Induction of apoptosis in indole-3-carbinol-treated lung cancer H1299 cells via ROS level elevation.

This study was focused on investigating the anticancer potential of indole-3-carbinol (I3C) against lung cancer H1299 cells via an increase in ROS levels. To investigate the induction of growth arrest and/or cell death in H1299 cells, a cell cycle arrest assay, terminal deoxynucleotidyl transferase (TdT)-mediated dUTP-biotin nick-end labeling (TUNEL) assay, and reactive oxygen species (ROS) detection assay were performed. Through the TUNEL assay, we detected I3C-induced DNA fragmentation. Fluorescence-activated cell sorting (FACS) analysis showed that I3C induced an increase in ROS levels and apoptotic rate in a dose- and time-dependent manner in H1299 cells.

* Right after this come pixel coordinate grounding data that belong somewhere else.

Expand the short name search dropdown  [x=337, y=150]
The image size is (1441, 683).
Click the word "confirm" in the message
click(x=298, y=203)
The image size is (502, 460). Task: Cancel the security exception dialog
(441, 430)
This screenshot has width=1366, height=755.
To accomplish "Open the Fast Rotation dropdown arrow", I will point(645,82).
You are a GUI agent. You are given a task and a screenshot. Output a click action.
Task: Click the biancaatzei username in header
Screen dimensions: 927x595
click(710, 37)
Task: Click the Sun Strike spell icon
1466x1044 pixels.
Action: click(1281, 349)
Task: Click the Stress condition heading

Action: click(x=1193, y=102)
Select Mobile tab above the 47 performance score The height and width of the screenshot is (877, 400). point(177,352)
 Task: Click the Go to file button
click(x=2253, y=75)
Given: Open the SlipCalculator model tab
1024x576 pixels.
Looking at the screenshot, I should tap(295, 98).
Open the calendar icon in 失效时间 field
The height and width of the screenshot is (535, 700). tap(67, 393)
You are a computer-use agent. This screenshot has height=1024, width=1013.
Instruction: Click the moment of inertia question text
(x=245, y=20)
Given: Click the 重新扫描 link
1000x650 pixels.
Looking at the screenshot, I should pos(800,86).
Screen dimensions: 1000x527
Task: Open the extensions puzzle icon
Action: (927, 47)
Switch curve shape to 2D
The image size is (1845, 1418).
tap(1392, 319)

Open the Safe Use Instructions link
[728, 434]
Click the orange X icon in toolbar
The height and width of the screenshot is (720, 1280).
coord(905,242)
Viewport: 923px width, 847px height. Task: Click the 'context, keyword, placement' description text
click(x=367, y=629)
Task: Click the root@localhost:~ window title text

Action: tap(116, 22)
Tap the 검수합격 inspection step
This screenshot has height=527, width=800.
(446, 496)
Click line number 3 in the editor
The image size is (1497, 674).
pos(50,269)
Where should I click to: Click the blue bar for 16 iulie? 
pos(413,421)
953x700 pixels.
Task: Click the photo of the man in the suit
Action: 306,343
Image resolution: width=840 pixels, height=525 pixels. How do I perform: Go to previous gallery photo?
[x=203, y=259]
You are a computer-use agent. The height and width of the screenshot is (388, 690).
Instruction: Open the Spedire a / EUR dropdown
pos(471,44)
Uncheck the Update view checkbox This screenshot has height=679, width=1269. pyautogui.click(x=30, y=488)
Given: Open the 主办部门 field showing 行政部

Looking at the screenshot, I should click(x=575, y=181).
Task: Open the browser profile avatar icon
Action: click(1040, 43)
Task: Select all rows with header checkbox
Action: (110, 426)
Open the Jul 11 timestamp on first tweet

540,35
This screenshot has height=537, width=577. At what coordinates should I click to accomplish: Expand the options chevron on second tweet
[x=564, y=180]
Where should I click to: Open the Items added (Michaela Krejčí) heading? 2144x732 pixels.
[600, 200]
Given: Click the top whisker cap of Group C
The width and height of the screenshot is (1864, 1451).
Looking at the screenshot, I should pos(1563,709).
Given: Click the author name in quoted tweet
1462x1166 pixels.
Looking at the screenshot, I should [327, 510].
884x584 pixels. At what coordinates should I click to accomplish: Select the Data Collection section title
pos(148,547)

Western blotting demonstrated that activated forms of caspase-3, caspase-7, caspase-9, and poly (ADP-ribose) polymerase (PARP) were increased in I3C-treated H1299 cells following treatment with I3C. Furthermore, protein expression levels of FOXO3, bim, bax, and phosphorylated ERK and JNK were increased, while those of pAkt, Bcl-xL, and Bcl-2 were decreased by I3C treatment of H1299 cells. To confirm the relationship between cell apoptosis and ROS generation, H1299 cells were treated with I3C simultaneously with N-acetylcysteine (NAC), and it was shown that ROS levels decreased and viability increased. Moreover, in western blot analysis, expression of anti-apoptotic proteins (thioredoxin1, peroxiredoxin-1, Bcl-2, and Bcl-xL) in I3C-treated cells was evidently downregulated and pro-apoptotic proteins (active ASK1 and cleaved PARP) were upregulated compared to cells co-treated with NAC. The study showed that I3C induced downregulation of ROS regulator proteins and elevation of ROS, thus activating apoptotic signaling cascades in human lung cancer H1299 cells.